The word Pheromone referring to its etymology, comes from two Greek words “pherein” (to transfer or carry) and “hormon” (to excite). It is a chemical substance secreted by animals that affects the reproductive and social behavior of their same species.

There are many types of pheromones; one includes that of ants called trail pheromones that they use in trail-making. Social insects such as notorious killer bees secrete alarm pheromones when threatened by danger. Bees also secrete a recruitment pheromone called nasanov to maintain order in the colony and recruit members. And the type that sweet potato weevil use is the sex pheromone which they use for mating.

Sweet potato weevil is noted to be the most serious pest of sweet potato. It makes the crop bitter, drastically decreasing the yield and market value of the crop. Controlling this insect using conventional or traditional method is very difficult that other methods are looked into.

Knowledge about pheromone, that insects use as their common method of communication enabled scientists to develop a unique Integrated Pest Management for sweet potato weevil – using their own pheromone.

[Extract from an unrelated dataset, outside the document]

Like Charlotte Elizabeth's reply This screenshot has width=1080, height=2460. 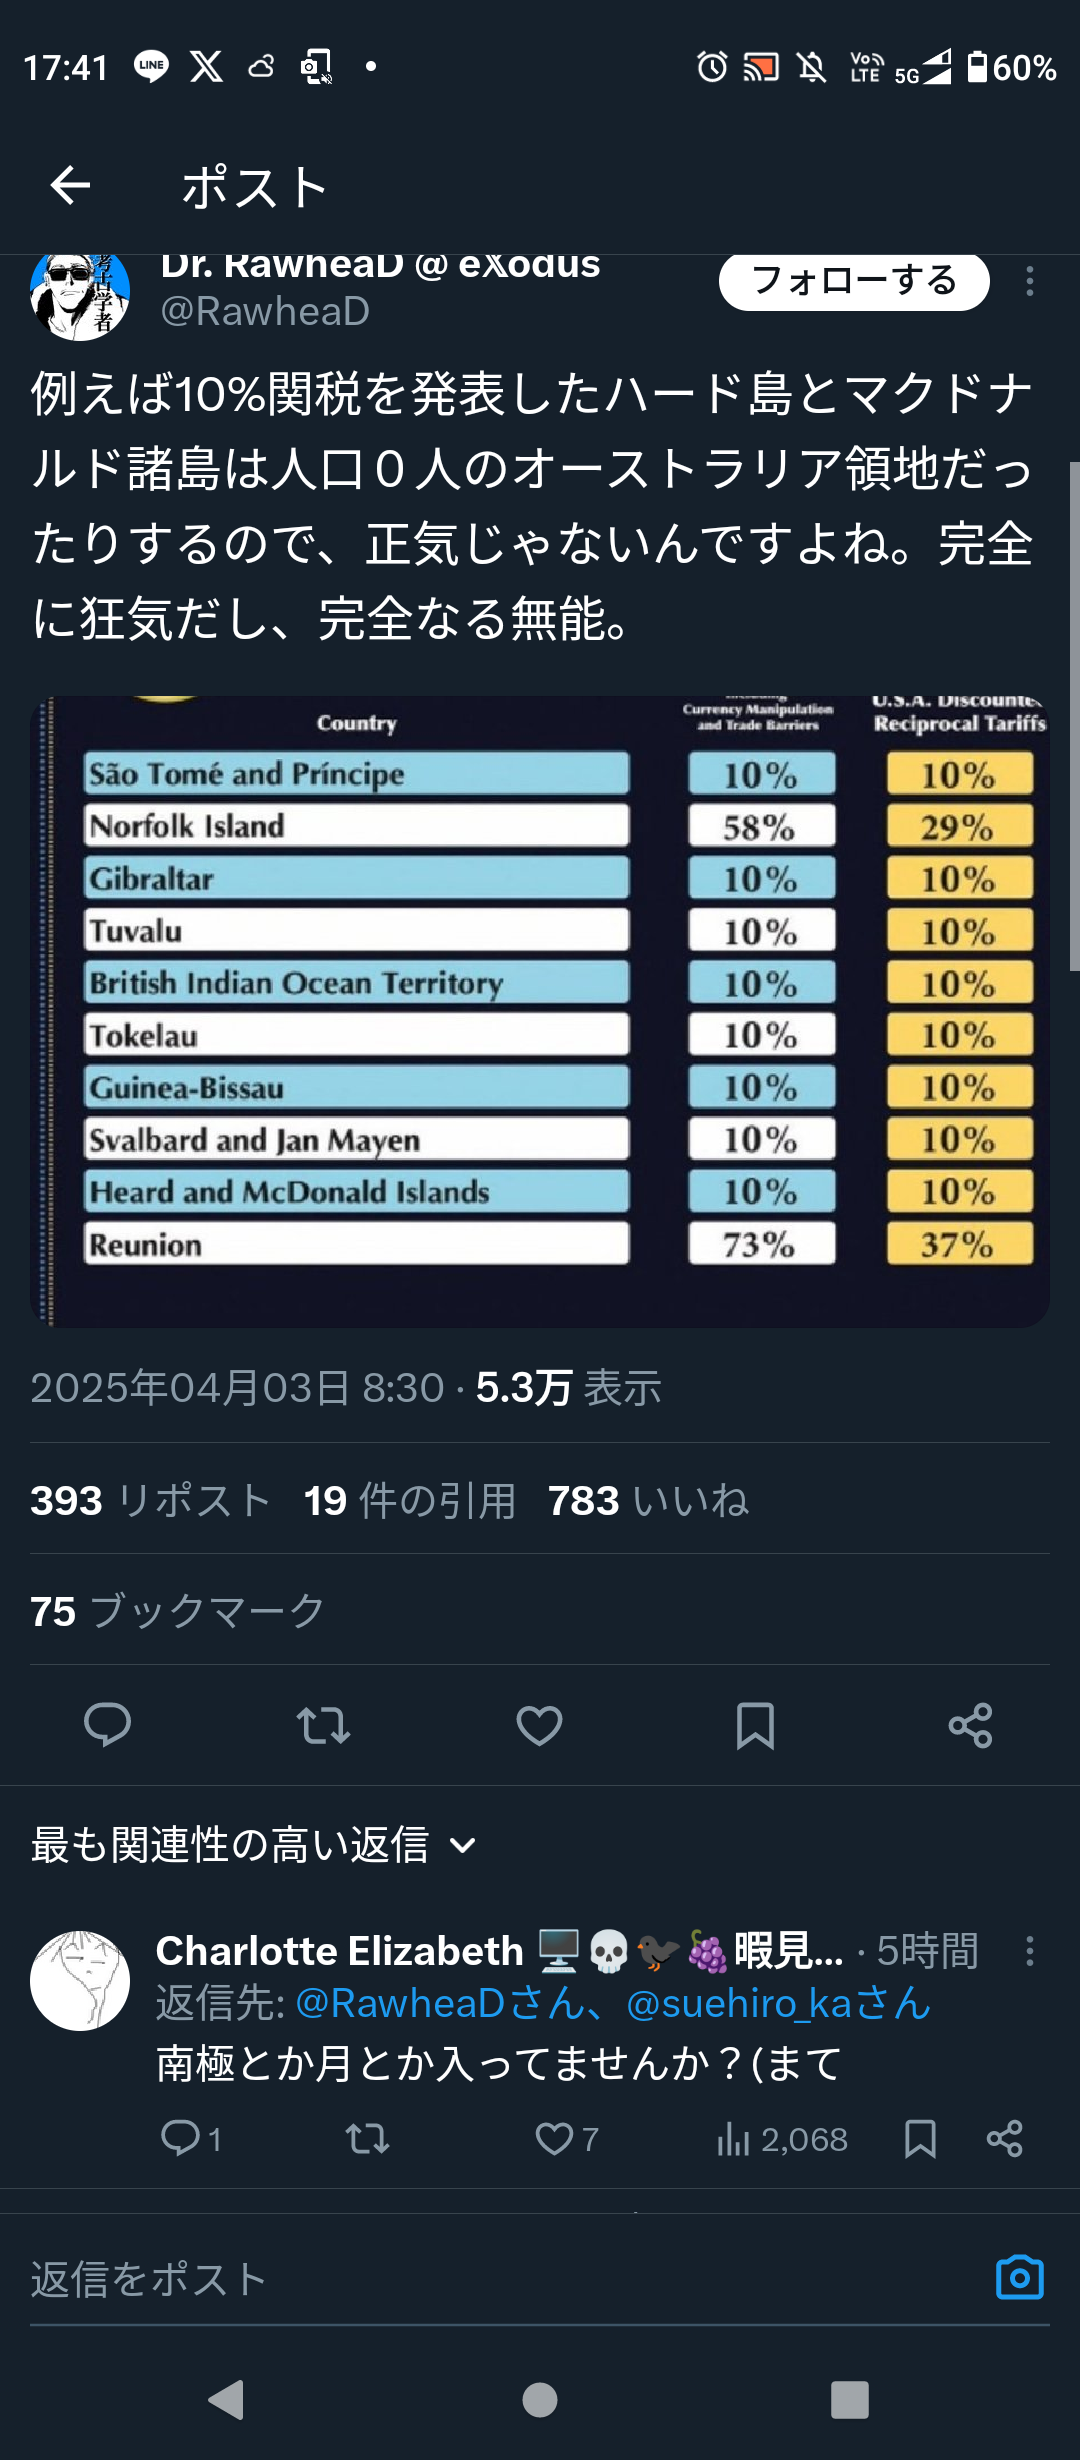point(555,2139)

Dr. Erlinda Vasquez, a Professor of the Philippine Rootcrop Training Center (PhilRootCrops) of the Visayas State University and Dr. Dietmar Schimdt, a Chemist of the Institute of Chemistry at the University of Honhenheim, Stuttgart, Germany made use of the sex pheromone to control sweepotato weevil  (SPW).

With the fund given to them by Alexander von Humboldht Foundation in Germany and assistance and facilities provided by other scientists and professors at University of Honhenheim, these two scientists were able to formulate a synthetic pheromone of a female sweet potato weevil identical to the naturally produced one.

Using the synthetic pheromone a test was conducted throughout selected areas in the Philippines (Baler,Central Luzon, Aurora, Leyte, Legaspi, and some parts in Mindanao). Pheromone traps were placed in the fields. It was observed replacing the natural sex pheromone emitted by female weevils, therefore, disrupting the communication between the male and female SPWs since males were more attracted to the synthetic pheromone than the natural one. With the effect of the synthetic pheromone to male weevils it was able to mass trap large number of them. The communication and mating disruption was found out reducing the weevil infestation to less than 10-15% from 30-60%.

Both scientists concluded that synthetic sweet potato weevil pheromone offers the most effective control method for SPW. It significantly reduced the weevil’s population density and infestation in the field. It is safe, efficient and simple, and compatible with other control measures for weevils. Aside from it, the new synthesis is relatively cheaper and affordable for farmers than the other suggested method.

The use of the pheromone as pest control is a good one. Weevils might be deceived, which is to their disadvantage, yet we had the advantage and that is- controlling them.